District Man Pleads Guilty to Federal Firearms Charge in Robbery of Convenience Store
Defendant Was on Release Following Prison Term for Earlier Armed Robbery
WASHINGTON – Cordell Brockington, 25, of Washington, D.C., pled guilty today to a federal firearms charge stemming from an armed robbery that he committed earlier this year at a convenience store in Northwest Washington, announced U.S. Attorney Jessie K. Liu and Peter Newsham, Chief of the Metropolitan Police Department (MPD).
Brockington pled guilty in the U.S. District Court for the District of Columbia to one count of using, carrying, possessing, and brandishing a firearm during and in relation to a crime of violence. He is to be sentenced on Jan. 22, 2019, by the Honorable Senior Judge Rosemary M. Collyer. Brockington faces a maximum penalty of life in prison.
According to the government’s evidence, on Jan. 9, 2018, at approximately 1:10 a.m., Brockington, while masked, entered a 7-Eleven store in the 1600 block of Connecticut Avenue NW. After entering the store, he approached two store clerks who were working at the time. Brockington stated to the clerks “Give me the money” several times, during which he lifted his jacket area to expose, show, and display a firearm that was located in his waistband.
Brockington then directed one of the clerks to the area of the store where two cash registers were located and instructed the clerk to open both registers. Brockington removed a total of approximately $210 from the registers. He then left the 7-Eleven store.
Brockington was arrested on Jan. 12, 2018, and has been in custody ever since. At the time of his arrest, Brockington was on supervised release following his release from prison eight months earlier for a different armed robbery. He now faces formal revocation of his supervised release and additional incarceration separate and apart from the sentence that he faces for brandishing the loaded firearm on Jan. 9, 2018.

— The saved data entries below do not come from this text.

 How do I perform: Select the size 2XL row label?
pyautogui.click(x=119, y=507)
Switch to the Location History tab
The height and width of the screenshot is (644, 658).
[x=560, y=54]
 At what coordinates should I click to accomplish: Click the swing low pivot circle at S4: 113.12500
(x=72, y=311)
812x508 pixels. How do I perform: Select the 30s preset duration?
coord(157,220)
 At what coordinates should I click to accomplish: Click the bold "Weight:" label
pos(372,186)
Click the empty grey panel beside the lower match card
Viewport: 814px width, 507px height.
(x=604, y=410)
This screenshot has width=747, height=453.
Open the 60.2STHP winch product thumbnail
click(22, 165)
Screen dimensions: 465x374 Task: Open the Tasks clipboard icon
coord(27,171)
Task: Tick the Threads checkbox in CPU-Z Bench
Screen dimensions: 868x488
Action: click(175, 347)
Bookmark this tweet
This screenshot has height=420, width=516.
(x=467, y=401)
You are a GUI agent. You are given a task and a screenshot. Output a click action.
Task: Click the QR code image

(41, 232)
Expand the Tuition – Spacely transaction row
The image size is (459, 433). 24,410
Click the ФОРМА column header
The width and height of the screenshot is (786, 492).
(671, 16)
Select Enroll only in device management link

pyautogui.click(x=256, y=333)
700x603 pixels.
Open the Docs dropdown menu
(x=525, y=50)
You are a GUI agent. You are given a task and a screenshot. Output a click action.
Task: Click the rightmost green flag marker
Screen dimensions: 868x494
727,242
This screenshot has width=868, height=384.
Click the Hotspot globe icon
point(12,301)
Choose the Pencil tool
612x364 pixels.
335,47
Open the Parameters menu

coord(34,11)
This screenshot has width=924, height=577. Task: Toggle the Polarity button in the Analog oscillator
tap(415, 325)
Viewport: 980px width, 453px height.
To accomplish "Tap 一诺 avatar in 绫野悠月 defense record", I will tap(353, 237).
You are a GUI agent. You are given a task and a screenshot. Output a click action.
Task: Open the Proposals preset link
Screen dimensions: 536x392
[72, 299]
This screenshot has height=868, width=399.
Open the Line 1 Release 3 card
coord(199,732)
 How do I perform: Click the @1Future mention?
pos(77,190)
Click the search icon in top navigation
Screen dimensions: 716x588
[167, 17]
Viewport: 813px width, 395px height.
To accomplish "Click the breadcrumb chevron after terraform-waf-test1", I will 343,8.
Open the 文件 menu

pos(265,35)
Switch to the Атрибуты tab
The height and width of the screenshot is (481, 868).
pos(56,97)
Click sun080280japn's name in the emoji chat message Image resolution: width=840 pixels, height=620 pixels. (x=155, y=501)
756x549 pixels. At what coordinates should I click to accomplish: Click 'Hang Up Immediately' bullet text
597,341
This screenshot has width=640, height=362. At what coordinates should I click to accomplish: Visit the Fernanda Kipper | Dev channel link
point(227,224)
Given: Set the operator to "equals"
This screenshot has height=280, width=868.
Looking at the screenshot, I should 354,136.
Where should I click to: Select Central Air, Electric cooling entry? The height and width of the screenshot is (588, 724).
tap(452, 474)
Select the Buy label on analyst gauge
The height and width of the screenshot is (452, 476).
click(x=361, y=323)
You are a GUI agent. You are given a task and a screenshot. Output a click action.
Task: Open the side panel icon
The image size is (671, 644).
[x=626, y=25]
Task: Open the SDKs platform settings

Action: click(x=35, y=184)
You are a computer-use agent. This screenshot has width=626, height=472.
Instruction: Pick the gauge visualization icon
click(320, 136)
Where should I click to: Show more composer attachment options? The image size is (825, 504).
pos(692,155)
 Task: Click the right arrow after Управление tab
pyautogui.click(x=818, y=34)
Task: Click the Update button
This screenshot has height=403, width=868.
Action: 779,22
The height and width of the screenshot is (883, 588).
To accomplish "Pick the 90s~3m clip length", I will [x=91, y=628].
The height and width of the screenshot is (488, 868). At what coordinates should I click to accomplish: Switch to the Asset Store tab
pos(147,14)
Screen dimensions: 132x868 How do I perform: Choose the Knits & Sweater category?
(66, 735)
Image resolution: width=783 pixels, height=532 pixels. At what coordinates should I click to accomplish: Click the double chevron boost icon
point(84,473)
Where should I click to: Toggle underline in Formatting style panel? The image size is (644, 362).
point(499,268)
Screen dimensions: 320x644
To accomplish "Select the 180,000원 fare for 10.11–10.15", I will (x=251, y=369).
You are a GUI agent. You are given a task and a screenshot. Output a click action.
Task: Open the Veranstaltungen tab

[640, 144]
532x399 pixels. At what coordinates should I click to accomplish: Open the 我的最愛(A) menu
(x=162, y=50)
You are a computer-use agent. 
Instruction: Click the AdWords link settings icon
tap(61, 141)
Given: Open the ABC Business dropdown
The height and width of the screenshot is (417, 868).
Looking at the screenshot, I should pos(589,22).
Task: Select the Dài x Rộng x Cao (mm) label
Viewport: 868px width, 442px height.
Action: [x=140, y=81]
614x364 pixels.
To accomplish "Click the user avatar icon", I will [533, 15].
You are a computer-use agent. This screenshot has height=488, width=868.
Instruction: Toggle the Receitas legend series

In announcing the plea, U.S. Attorney Liu and Chief Newsham commended the work of the MPD officers who investigated the case. They also acknowledged the efforts of those who worked on the case from the U.S. Attorney’s Office for the District of Columbia, including Assistant U.S. Attorneys David Misler, Ethan Carroll, and Gregory Rosen, as well as Paralegal Jeannette Litz.